* _Exercise_: Could each record be written out again exactly as it stands?

[Stored items]
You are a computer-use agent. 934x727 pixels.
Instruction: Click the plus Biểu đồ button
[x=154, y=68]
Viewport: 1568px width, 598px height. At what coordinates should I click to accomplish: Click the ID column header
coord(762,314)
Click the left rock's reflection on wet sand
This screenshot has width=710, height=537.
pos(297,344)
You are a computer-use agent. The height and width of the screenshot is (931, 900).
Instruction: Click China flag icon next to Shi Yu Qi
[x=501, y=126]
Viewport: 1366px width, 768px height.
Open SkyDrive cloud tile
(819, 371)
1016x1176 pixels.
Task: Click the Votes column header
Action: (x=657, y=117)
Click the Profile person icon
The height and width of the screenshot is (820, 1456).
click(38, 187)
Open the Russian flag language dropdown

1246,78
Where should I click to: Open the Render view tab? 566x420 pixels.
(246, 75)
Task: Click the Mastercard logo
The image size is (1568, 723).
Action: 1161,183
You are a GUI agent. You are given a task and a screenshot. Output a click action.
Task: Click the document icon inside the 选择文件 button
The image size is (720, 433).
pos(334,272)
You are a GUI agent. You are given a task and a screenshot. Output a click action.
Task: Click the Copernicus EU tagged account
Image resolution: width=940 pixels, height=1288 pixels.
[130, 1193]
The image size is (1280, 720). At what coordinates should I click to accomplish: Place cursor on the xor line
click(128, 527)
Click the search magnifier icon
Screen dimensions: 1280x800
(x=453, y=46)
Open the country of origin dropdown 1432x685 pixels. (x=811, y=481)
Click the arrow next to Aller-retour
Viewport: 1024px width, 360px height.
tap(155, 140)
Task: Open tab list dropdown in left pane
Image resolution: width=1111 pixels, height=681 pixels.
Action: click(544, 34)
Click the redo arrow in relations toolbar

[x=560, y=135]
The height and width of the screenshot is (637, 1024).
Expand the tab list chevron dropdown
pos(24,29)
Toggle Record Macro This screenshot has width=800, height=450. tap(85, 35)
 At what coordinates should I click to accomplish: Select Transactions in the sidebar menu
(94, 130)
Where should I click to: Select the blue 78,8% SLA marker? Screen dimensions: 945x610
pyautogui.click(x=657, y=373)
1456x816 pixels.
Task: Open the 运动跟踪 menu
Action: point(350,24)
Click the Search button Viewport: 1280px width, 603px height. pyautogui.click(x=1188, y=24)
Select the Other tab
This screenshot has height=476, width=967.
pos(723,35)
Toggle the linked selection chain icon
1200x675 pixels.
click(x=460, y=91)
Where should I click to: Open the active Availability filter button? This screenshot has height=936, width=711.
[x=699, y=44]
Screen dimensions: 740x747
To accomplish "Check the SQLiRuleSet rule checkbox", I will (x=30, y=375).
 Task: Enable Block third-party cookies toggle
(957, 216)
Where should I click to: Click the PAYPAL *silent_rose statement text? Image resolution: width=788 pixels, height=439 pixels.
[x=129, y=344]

* _Solution to the exercise_:
You are a computer-use agent. 934x727 pixels.
Instruction: Click the plus Biểu đồ button
[x=154, y=68]
Viewport: 1568px width, 598px height. At what coordinates should I click to accomplish: Click the ID column header
coord(762,314)
Click the left rock's reflection on wet sand
This screenshot has width=710, height=537.
pos(297,344)
You are a computer-use agent. The height and width of the screenshot is (931, 900).
Instruction: Click China flag icon next to Shi Yu Qi
[x=501, y=126]
Viewport: 1366px width, 768px height.
Open SkyDrive cloud tile
(819, 371)
1016x1176 pixels.
Task: Click the Votes column header
Action: (x=657, y=117)
Click the Profile person icon
The height and width of the screenshot is (820, 1456).
click(38, 187)
Open the Russian flag language dropdown

1246,78
Where should I click to: Open the Render view tab? 566x420 pixels.
(246, 75)
Task: Click the Mastercard logo
The image size is (1568, 723).
Action: 1161,183
You are a GUI agent. You are given a task and a screenshot. Output a click action.
Task: Click the document icon inside the 选择文件 button
The image size is (720, 433).
pos(334,272)
You are a GUI agent. You are given a task and a screenshot. Output a click action.
Task: Click the Copernicus EU tagged account
Image resolution: width=940 pixels, height=1288 pixels.
[130, 1193]
The image size is (1280, 720). At what coordinates should I click to accomplish: Place cursor on the xor line
click(128, 527)
Click the search magnifier icon
Screen dimensions: 1280x800
(x=453, y=46)
Open the country of origin dropdown 1432x685 pixels. (x=811, y=481)
Click the arrow next to Aller-retour
Viewport: 1024px width, 360px height.
tap(155, 140)
Task: Open tab list dropdown in left pane
Image resolution: width=1111 pixels, height=681 pixels.
Action: click(544, 34)
Click the redo arrow in relations toolbar

[x=560, y=135]
The height and width of the screenshot is (637, 1024).
Expand the tab list chevron dropdown
pos(24,29)
Toggle Record Macro This screenshot has width=800, height=450. tap(85, 35)
 At what coordinates should I click to accomplish: Select Transactions in the sidebar menu
(94, 130)
Where should I click to: Select the blue 78,8% SLA marker? Screen dimensions: 945x610
pyautogui.click(x=657, y=373)
1456x816 pixels.
Task: Open the 运动跟踪 menu
Action: point(350,24)
Click the Search button Viewport: 1280px width, 603px height. pyautogui.click(x=1188, y=24)
Select the Other tab
This screenshot has height=476, width=967.
pos(723,35)
Toggle the linked selection chain icon
1200x675 pixels.
click(x=460, y=91)
Where should I click to: Open the active Availability filter button? This screenshot has height=936, width=711.
[x=699, y=44]
Screen dimensions: 740x747
To accomplish "Check the SQLiRuleSet rule checkbox", I will (x=30, y=375).
 Task: Enable Block third-party cookies toggle
(957, 216)
Where should I click to: Click the PAYPAL *silent_rose statement text? Image resolution: width=788 pixels, height=439 pixels.
[x=129, y=344]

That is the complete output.